Given the entries that follow, write out exactly the lines starting at the one containing "Expand the side panel chevron arrow" and ending at the one containing "Given: Click the 导入密码 button", both ends included, and only those.
**** EXCERPTED RECORDS
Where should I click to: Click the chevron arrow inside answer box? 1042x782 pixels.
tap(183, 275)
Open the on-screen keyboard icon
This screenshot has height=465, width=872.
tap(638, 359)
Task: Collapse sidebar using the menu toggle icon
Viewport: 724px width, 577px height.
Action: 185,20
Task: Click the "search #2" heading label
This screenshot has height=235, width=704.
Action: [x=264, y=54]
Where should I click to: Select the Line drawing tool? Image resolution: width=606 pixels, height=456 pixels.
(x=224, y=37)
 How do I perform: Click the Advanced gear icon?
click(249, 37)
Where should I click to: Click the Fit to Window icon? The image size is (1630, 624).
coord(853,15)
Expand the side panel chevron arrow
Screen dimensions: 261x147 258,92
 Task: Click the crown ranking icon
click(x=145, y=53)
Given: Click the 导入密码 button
********
**** EXCERPTED RECORDS
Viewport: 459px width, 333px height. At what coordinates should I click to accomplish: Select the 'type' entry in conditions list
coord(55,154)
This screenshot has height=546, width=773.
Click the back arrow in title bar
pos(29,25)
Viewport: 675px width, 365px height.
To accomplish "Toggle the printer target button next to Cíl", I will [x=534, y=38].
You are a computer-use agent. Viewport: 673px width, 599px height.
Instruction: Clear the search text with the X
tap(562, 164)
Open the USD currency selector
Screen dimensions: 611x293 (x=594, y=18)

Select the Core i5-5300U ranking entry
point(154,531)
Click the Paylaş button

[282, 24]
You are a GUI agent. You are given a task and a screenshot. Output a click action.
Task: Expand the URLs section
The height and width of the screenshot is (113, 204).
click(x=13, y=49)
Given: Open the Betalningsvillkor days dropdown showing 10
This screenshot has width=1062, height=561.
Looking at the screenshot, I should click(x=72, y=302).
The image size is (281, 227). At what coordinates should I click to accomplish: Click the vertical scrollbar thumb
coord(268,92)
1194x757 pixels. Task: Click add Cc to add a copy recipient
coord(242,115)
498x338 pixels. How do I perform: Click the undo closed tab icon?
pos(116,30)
********
▶ [COMPLETED TASK]
Expand the side panel chevron arrow
Screen dimensions: 261x147 258,92
 Task: Click the crown ranking icon
click(x=145, y=53)
Given: Click the 导入密码 button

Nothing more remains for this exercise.